> EXERCISE DESCRIPTION: From the data below, return the exact lines starting at the line containing "Архив семинаров (229, 317)" and ending at the line containing "2011・08 (594, 2314)", both included, and nothing else.
---------- GIVEN RECORDS ----------
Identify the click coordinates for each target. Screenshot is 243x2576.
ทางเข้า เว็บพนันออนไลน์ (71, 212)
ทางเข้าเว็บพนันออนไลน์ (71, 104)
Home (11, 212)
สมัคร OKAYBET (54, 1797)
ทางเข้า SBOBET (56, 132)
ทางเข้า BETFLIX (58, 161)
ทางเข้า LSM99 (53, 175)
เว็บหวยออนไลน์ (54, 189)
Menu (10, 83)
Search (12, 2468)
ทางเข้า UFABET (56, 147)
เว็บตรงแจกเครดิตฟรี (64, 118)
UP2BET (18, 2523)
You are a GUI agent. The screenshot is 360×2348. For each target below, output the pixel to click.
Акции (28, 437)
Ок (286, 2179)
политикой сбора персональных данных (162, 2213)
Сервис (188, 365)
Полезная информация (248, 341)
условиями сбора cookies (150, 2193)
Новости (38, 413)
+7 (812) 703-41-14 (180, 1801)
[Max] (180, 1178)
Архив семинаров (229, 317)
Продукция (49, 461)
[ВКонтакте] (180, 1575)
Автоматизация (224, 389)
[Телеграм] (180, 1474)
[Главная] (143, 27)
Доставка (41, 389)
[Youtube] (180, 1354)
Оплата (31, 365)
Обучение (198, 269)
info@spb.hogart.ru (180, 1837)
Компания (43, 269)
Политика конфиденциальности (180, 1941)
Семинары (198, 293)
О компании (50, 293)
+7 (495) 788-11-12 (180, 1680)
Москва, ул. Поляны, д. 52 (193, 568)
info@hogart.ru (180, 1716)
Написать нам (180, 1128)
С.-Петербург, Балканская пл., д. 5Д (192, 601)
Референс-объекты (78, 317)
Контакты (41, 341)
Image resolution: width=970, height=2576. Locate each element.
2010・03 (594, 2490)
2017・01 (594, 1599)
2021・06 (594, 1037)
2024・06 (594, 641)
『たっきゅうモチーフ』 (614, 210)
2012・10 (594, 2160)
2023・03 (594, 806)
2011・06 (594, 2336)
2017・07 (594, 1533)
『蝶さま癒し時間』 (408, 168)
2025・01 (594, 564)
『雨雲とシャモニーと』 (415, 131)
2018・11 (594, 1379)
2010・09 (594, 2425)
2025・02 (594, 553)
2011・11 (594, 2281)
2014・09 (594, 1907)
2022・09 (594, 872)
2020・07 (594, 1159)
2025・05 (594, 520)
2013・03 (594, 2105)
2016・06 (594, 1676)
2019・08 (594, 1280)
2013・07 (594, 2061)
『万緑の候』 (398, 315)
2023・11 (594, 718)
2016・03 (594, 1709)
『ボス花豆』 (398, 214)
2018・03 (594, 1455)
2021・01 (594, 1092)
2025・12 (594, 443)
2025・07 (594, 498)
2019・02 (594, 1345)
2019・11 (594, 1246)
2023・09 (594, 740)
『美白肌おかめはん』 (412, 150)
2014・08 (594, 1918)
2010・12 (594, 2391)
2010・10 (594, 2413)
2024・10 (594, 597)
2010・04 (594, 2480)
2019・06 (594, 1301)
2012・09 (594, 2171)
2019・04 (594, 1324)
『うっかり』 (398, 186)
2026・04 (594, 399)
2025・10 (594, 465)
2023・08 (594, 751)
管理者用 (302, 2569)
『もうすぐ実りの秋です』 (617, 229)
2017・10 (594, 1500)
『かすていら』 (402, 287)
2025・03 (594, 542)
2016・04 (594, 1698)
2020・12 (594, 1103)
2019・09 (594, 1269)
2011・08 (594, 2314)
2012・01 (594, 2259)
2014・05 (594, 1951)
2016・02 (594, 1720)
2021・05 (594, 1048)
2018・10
----------
> EXPECTED OUTPUT:
Архив семинаров (229, 317)
Продукция (49, 461)
[ВКонтакте] (180, 1575)
Автоматизация (224, 389)
[Телеграм] (180, 1474)
[Главная] (143, 27)
Доставка (41, 389)
[Youtube] (180, 1354)
Оплата (31, 365)
Обучение (198, 269)
info@spb.hogart.ru (180, 1837)
Компания (43, 269)
Политика конфиденциальности (180, 1941)
Семинары (198, 293)
О компании (50, 293)
+7 (495) 788-11-12 (180, 1680)
Москва, ул. Поляны, д. 52 (193, 568)
info@hogart.ru (180, 1716)
Написать нам (180, 1128)
С.-Петербург, Балканская пл., д. 5Д (192, 601)
Референс-объекты (78, 317)
Контакты (41, 341)
Image resolution: width=970, height=2576. Locate each element.
2010・03 (594, 2490)
2017・01 (594, 1599)
2021・06 (594, 1037)
2024・06 (594, 641)
『たっきゅうモチーフ』 (614, 210)
2012・10 (594, 2160)
2023・03 (594, 806)
2011・06 (594, 2336)
2017・07 (594, 1533)
『蝶さま癒し時間』 (408, 168)
2025・01 (594, 564)
『雨雲とシャモニーと』 (415, 131)
2018・11 (594, 1379)
2010・09 (594, 2425)
2025・02 (594, 553)
2011・11 (594, 2281)
2014・09 (594, 1907)
2022・09 (594, 872)
2020・07 (594, 1159)
2025・05 (594, 520)
2013・03 (594, 2105)
2016・06 (594, 1676)
2019・08 (594, 1280)
2013・07 (594, 2061)
『万緑の候』 (398, 315)
2023・11 (594, 718)
2016・03 (594, 1709)
『ボス花豆』 (398, 214)
2018・03 (594, 1455)
2021・01 (594, 1092)
2025・12 (594, 443)
2025・07 (594, 498)
2019・02 (594, 1345)
2019・11 (594, 1246)
2023・09 (594, 740)
『美白肌おかめはん』 (412, 150)
2014・08 (594, 1918)
2010・12 (594, 2391)
2010・10 (594, 2413)
2024・10 (594, 597)
2010・04 (594, 2480)
2019・06 (594, 1301)
2012・09 (594, 2171)
2019・04 (594, 1324)
『うっかり』 (398, 186)
2026・04 (594, 399)
2025・10 (594, 465)
2023・08 (594, 751)
管理者用 (302, 2569)
『もうすぐ実りの秋です』 (617, 229)
2017・10 (594, 1500)
『かすていら』 (402, 287)
2025・03 (594, 542)
2016・04 (594, 1698)
2020・12 (594, 1103)
2019・09 (594, 1269)
2011・08 (594, 2314)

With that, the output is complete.